**Problem details**: Return the following from the records below: each line, word for word, starting with the line that contains "Click the orange reconnect refresh icon" and going on through the line that contains "The width and", with nothing outside that range.

**Source material**:
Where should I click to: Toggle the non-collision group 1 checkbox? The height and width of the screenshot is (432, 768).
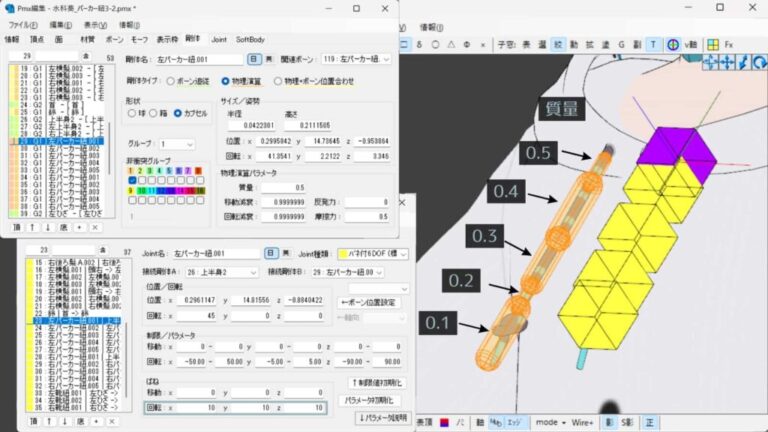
==
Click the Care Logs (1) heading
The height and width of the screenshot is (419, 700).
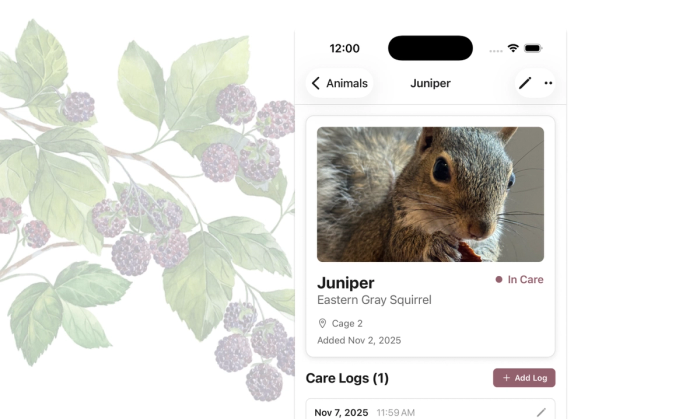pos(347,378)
---
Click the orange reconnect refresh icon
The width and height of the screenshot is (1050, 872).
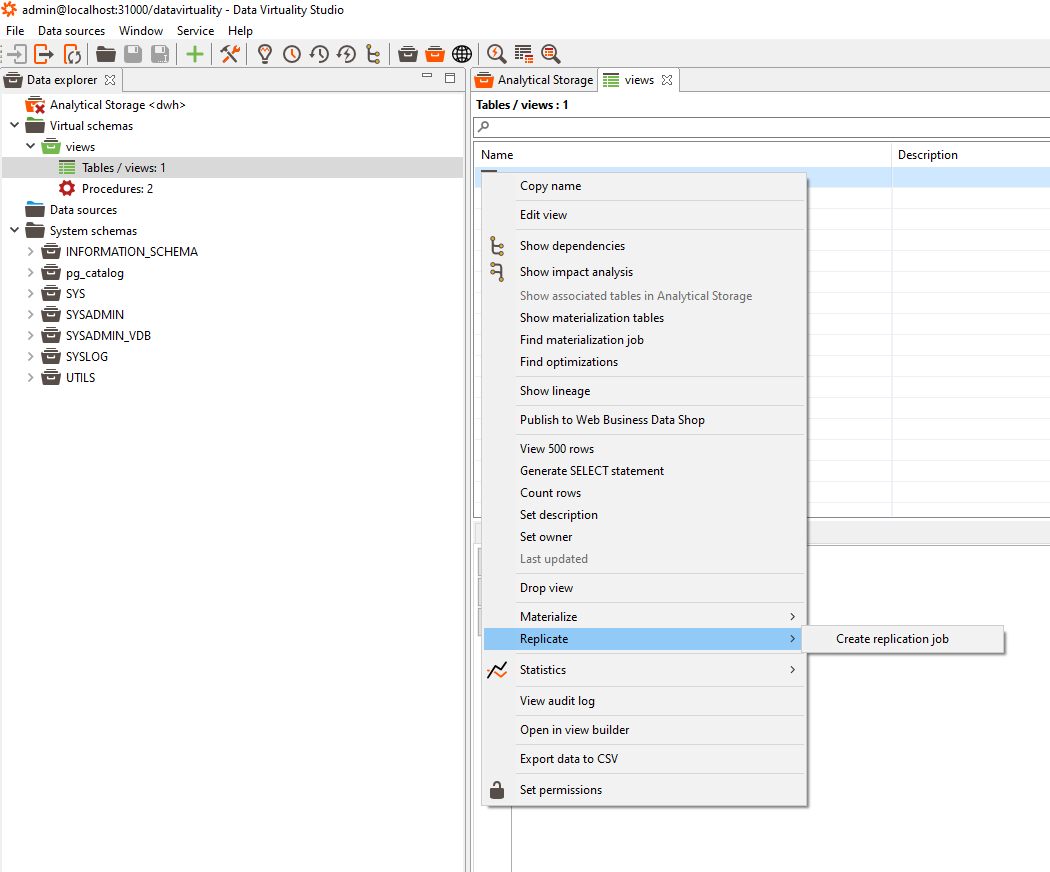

**Response**:
Click the orange reconnect refresh icon
The width and height of the screenshot is (1050, 872).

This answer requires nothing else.